Le ministre de l'Intérieur français a donc affirmé que dès la rentrée sociale du mois de septembre il va présenter une loi pour  lever « toutes les réserves » à ces expulsions. Exprimant sa détermination à aller jusqu'au bout de sa logique, malgré les réactions d'autres partis politiques et de la société civile, le ministre déclare : « notre main ne tremble pas ». Gérald Darmanin explique que cette nouvelle loi fera en sorte que même le fait « d'avoir contracté un mariage » ou d'être arrivé sur le territoire « avant un certain âge » ne va pas constituer un obstacle à l'expulsion.

La France a augmenté les expulsions au premier semestre 2022

Dans la même émission, le ministre a défendu son bilan. Il a affirmé qu'il y avait eu des progrès « depuis deux ans », date de sa prise de fonction, dans l'application des Ordonnances de quitter le territoire français (OQTF). Il a indiqué qu' « au premier semestre (2022), on a augmenté de 25 % les expulsions ». Darmanin révèle que son département a délivré  9 685 sorties du territoire (éloignements forcés et aidés). « On a augmenté de 50 % vers certains pays du Maghreb et d'Afrique ».
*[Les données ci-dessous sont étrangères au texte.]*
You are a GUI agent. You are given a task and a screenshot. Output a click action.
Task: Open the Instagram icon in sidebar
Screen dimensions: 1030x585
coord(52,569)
Il faut souligner que Gérald Darmanin est le ministre qui suscite le plus de polémique avec ses positions anti-immigration. La dernière en date est relative à un tweet sur l'expulsion d'un algérien en situation irrégulière interpellé après l'attaque de deux policiers à Lyon. Même si la personne avait été mise hors de cause, le ministre avait ensuite précisé, toujours sur Twitter, qu'elle était « connu[e] pour de nombreuses mises en cause : vol, violences, menace de mort sur personne dépositaire de l'autorité publique, détention de drogues, violences en réunion... ». Des déclarations dénoncées par plusieurs partis et personnalités politiques qui ont affirmé que la France doit rester un État de droit et que ce ministre doit respecter la séparation des pouvoirs et laisser la justice s'exprimer avant de prendre des décisions.